Avec la contraction de l’activité économique provoquée par la pandémie et les mesures sanitaires, d’une part, et l’adoption d’amples mesures de soutien budgétaire, d’autre part, les dettes publiques se sont retrouvées à des niveaux exceptionnellement élevés (cf. graphique 1) [Kose et alii, 2022]. Il y a un peu plus d’une décennie, la crise financière mondiale avait déjà entraîné une forte hausse des ratios dette publique sur PIB dans les pays développés. Les gouvernements avaient alors rapidement stoppé leur relance budgétaire et adopté des plans d’austérité pour assainir leurs finances. Aujourd’hui, beaucoup expriment de nouveau leurs inquiétudes quant à la soutenabilité des dettes publiques. Une fois la pandémie derrière nous, il ne serait guère étonnant que les gouvernements entreprennent une nouvelle consolidation budgétaire.
GRAPHIQUE 1 Dette publique nette dans une sélection de pays (en % du PIB)
source : FMI
Mais si le niveau élevé de la dette publique inquiète, ce n’est pas seulement en alimentant les peurs d’un défaut de paiement de l’Etat ; c’est notamment parce qu’il est soupçonné de nuire à l’activité économique. C’est cette crainte qu’avait confortée le travail séminal de Carmen Reinhart et Kenneth Rogoff (2010) : en observant une vingtaine de pays développés, ils avaient conclu que des dettes publiques supérieures à 90 % du PIB étaient associées à une moindre croissance économique. Plusieurs travaux ont depuis affirmé qu’il existait effectivement un lien négatif entre les ratios de dette publique et le PIB (Woo et Kumar, 2015; Chudik et alii, 2017), du moins lorsque le niveau de dette publique dépassait un seuil autour de 90 % du PIB (Cecchetti et alii, 2011 ; Checherita-Westphal et Rother, 2012 ; Baum et alii, 2013).

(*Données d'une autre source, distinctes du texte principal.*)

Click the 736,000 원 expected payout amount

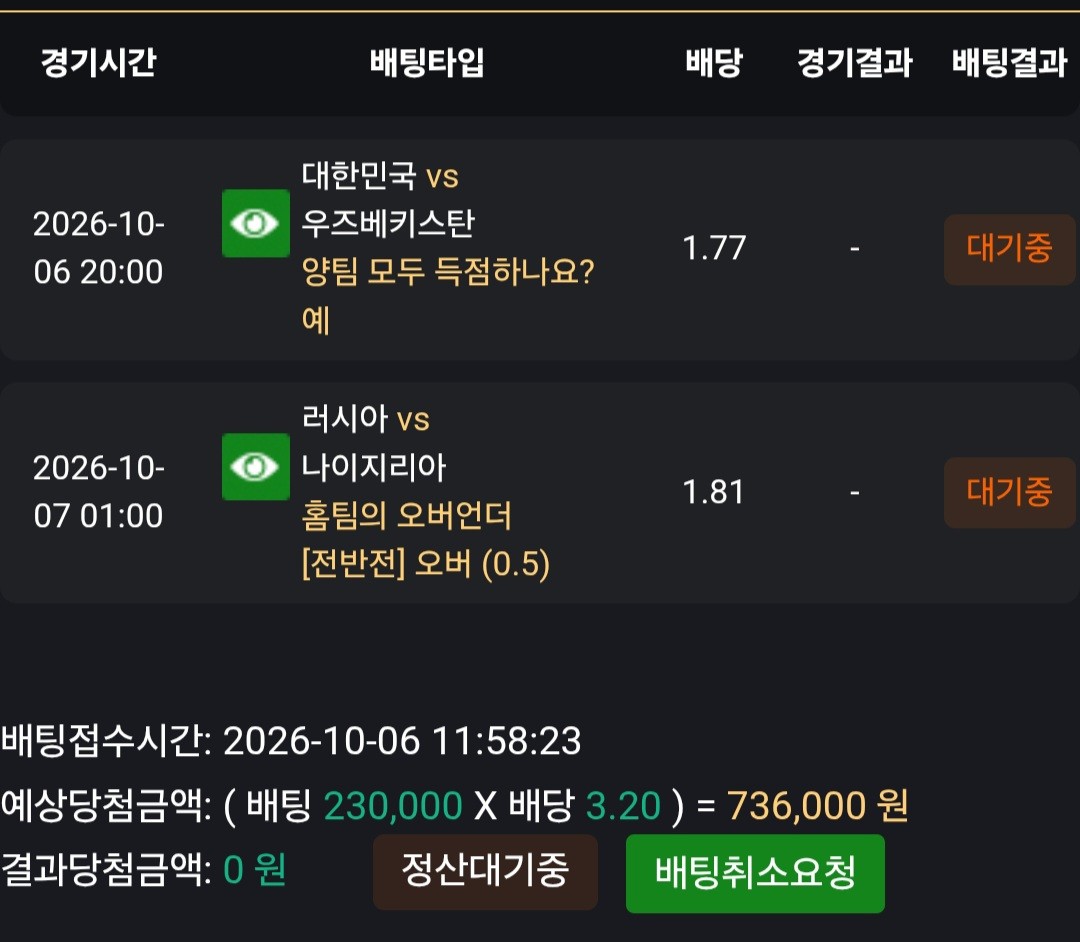pyautogui.click(x=818, y=806)
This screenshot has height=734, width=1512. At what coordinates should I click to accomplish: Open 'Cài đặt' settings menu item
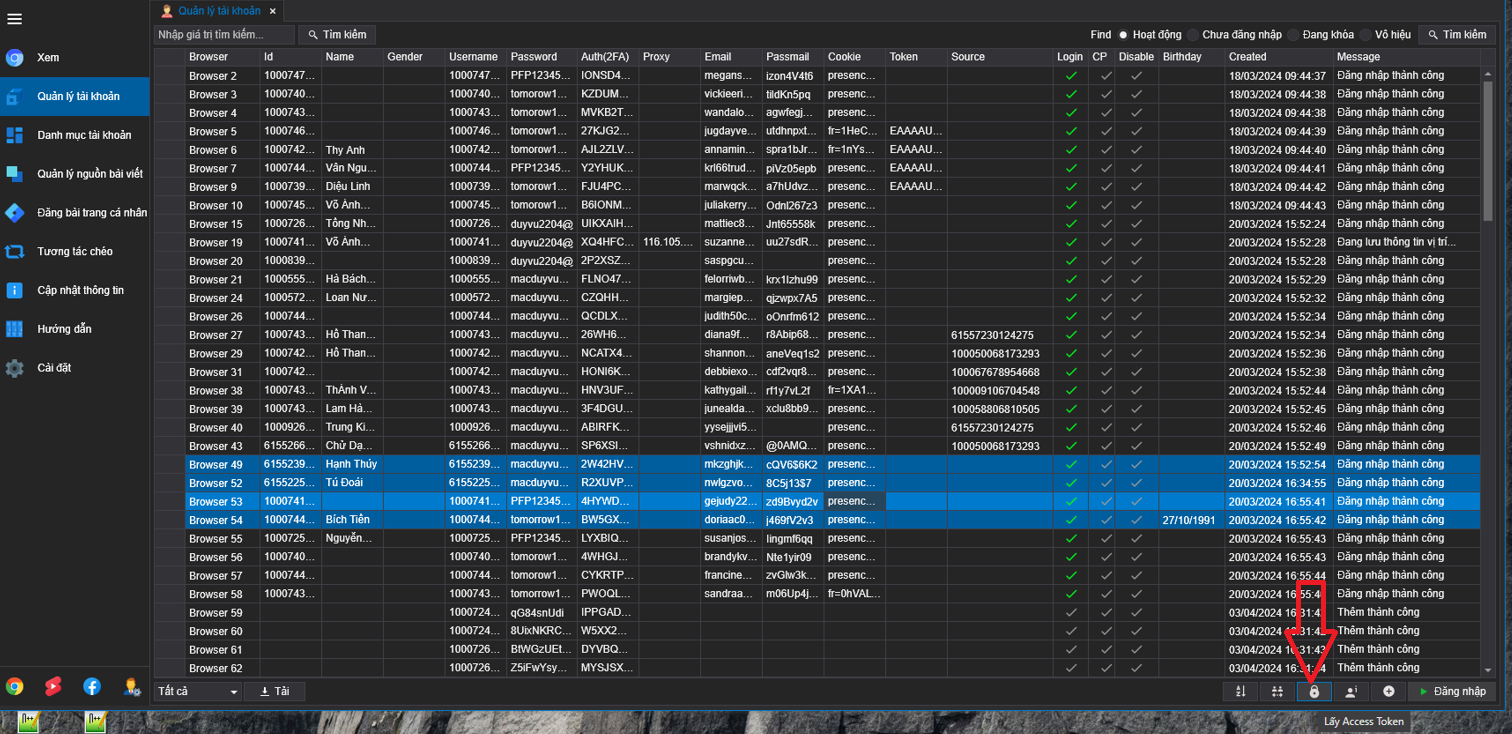54,368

On peut imaginer plusieurs canaux via lesquels un niveau élevé de dette publique pourrait déprimer l’activité économique. Tout d’abord, l’endettement public pourrait entraîner un effet d’éviction (crowding-out). En effet, comme les titres privés sont perçus comme sûrs, les épargnants et les institutions financières risquent de se détourner des titres émis par les entreprises privées lorsque l’Etat emprunte. Pouvant plus difficilement financer leurs investissements, les firmes réduiraient ceux-ci [Huang et alii, 2018]. Ensuite, les ménages pourraient adopter des comportements ricardiens : si le niveau de dette publique est élevé, ils peuvent redouter que le gouvernement finisse par augmenter significativement les impôts pour rembourser sa dette, si bien qu’ils pourraient chercher à davantage épargner dans la période courante. En outre, le fait même que les marchés financiers et les sociétés financières soient moins convaincus de la soutenabilité de la dette publique pourrait conduire à un durcissement des conditions de financement pour l’ensemble des agents.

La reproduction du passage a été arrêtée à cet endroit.